The firm, formerly known as Korea Telecom, disclosed its intention to invest KRW 7 trillion ($5.3 billion) into AI research and development within five years. The plans were laid out in a press conference in Seoul, with the executives pointing their crosshairs at several sectors.

KT Corporation will be exploring the use of AI in robotics, customer care, education, and healthcare. In a strong show of ambition, the company plans to exceed KRW 1 trillion ($764 million) worth of AI sales before the end of 2025.

KT Corporation disclosed via its statement that it would explore the prospects of partnerships with leading players in the industry to achieve its lofty ambitions. During the conference, KT Corporation Vice President Song Jae-ho unveiled a collaboration with Singapore’s leading telecommunications firm Singtel to design a first-of-its-kind AI transportation platform.

“KT, as Korea’s leading AI company, will apply its accumulated experience, capabilities, infrastructure, and know-how to the AI business as it is to establish itself as a customer-oriented AI service provider,” Song said. “We will do our best to raise the level of competitiveness of the AI industry in Korea as a whole, as well as KT’s future growth.”

In addition to partnership and sinking funds into research and development, the company is also eyeing the development of a rich AI ecosystem, dubbed ‘AI Full Stack.’ The plan will see the launch of a suite of products, including AI semiconductors and cloud services, to cater to the needs of enterprises building around AI.

KT Corporation is particularly invested in the intersection of AI and robotics, hoping to expand on its previous innovations.
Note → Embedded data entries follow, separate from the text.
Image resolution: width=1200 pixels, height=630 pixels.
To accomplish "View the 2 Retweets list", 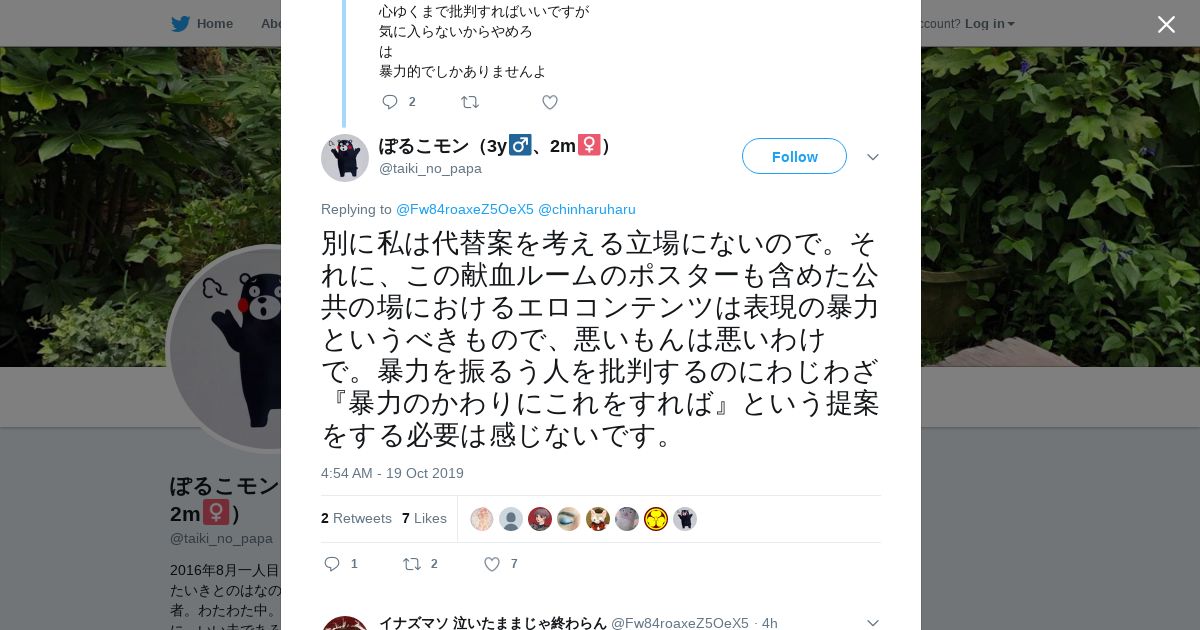I will 356,518.
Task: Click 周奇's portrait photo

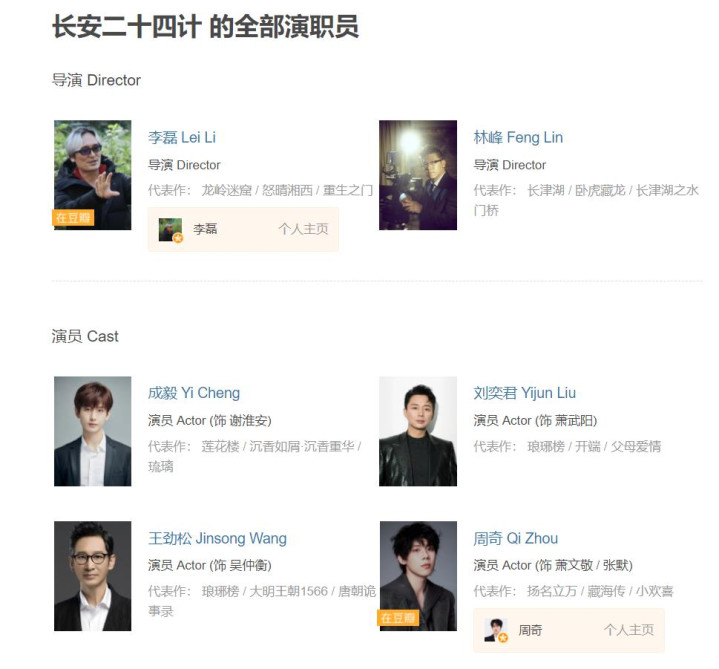Action: 418,576
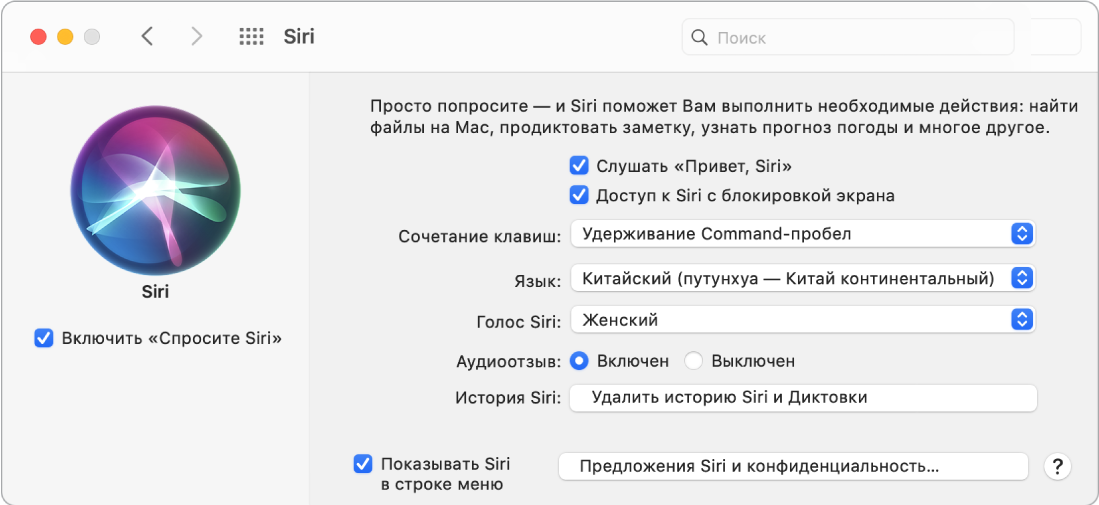This screenshot has height=505, width=1099.
Task: Select the «Выключен» audio feedback option
Action: [694, 361]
In healthcare, the company plans to launch a remote care service and an AI Food Tag for dietary management capable of recognizing over 2000 meals.

Korea preps itself for AI

While private sector development in AI is heating up in South Korea, the government is doubling efforts to close the gap with pre-emptive regulations to ensure safe usage, learning from its rough patch with digital assets.

In mid-June, South Korean President Yoon Suk Yeol met with OpenAI CEO Sam Altman to cross-pollinate ideas on the safe use of AI in the country. The president also indicated a desire for South Korea to be an industry leader in AI by increasing its semiconductor investments to meet the growing ecosystem’s demands.

“We are exploring how to increase our investment in Korean startups,” Altman said. “We are excited to meet as many as we can here today. I think this type of collaboration is essential to our work.”